SUPREME COURT OF NEW YORK, APPELLATE DIVISION, THIRD DEPARTMENT
June 27, 1968
WILLIS G. THOMAS ET AL., RESPONDENTS,
HENDRICKSON BROS., INC., APPELLANT
Gibson, P. J., Reynolds, Aulisi, Staley, Jr., and Gabrielli, JJ., concur in memorandum by Gabrielli, J.
Appeal from a judgment of the Supreme Court entered September 25, 1967 in Cortland County, upon a verdict rendered at a Trial Term in favor of plaintiffs. In the construction of Interstate Route 81, the defendant carried on certain blasting operations near plaintiffs' residence and a jury has returned a verdict for them based on damages resulting from both trespass and concussion caused by defendant's activities. Appellant's claim that plaintiffs are not the real parties in interest is unavailing. The record clearly shows them to be the rightful owners of the claims. The case was submitted to the jury on the theory of strict liability with the jury being required only to determine whether the blasting operations were the proximate cause of the damages, without regard to negligence on defendant's part. While this rule may prevail insofar as it relates to damages resulting from trespass, it does not apply to any damages occasioned only by concussion. While we are unable to allocate the amount of loss resulting from either trespass or concussion, it appears that the bulk of the claimed damage was caused by the concussion following the various blasting operations. In order for plaintiffs to recover for these latter damages, they must demonstrate by a fair preponderance of the evidence that the blasting was performed in a negligent or improper manner. (Page v. Dempsey, 184 N. Y. 245; Booth v. R., W. & O.T.R.R. Co., 140 N. Y. 267; Nordone v. Mondo, 269 App. Div. 896; Shemin v. City of New York, 6 A.D.2d 668.) In reaching our determination we have not overlooked the cogent argument advanced by respondents for imposition of strict liability in concussion cases or the observations of Chief Judge Desmond on that subject in Schlansky v.
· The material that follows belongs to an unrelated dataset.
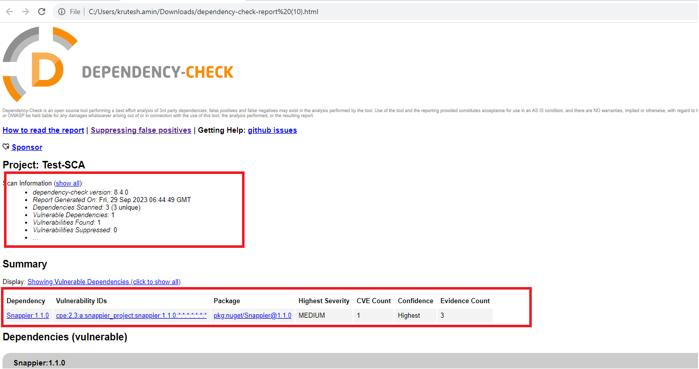Reload the dependency-check report page
This screenshot has width=699, height=369.
point(42,12)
Augustus V. Riegel, Inc. (9 N.Y.2d 493, 496-497), and see Heimer v. Johnson, Drake & Piper (51 Misc. 2d 958), but we consider that we are bound by Booth (supra). If Booth is to be overruled, "the announcement thereof should come from the authoritative source and not in the form of interpretation or prediction by an intermediate appellate court"(MacGilfrey v. Hotaling, 26 A.D.2d 977, 978).
Judgment reversed, on the law and the facts, and a new trial ordered, with costs to abide the event.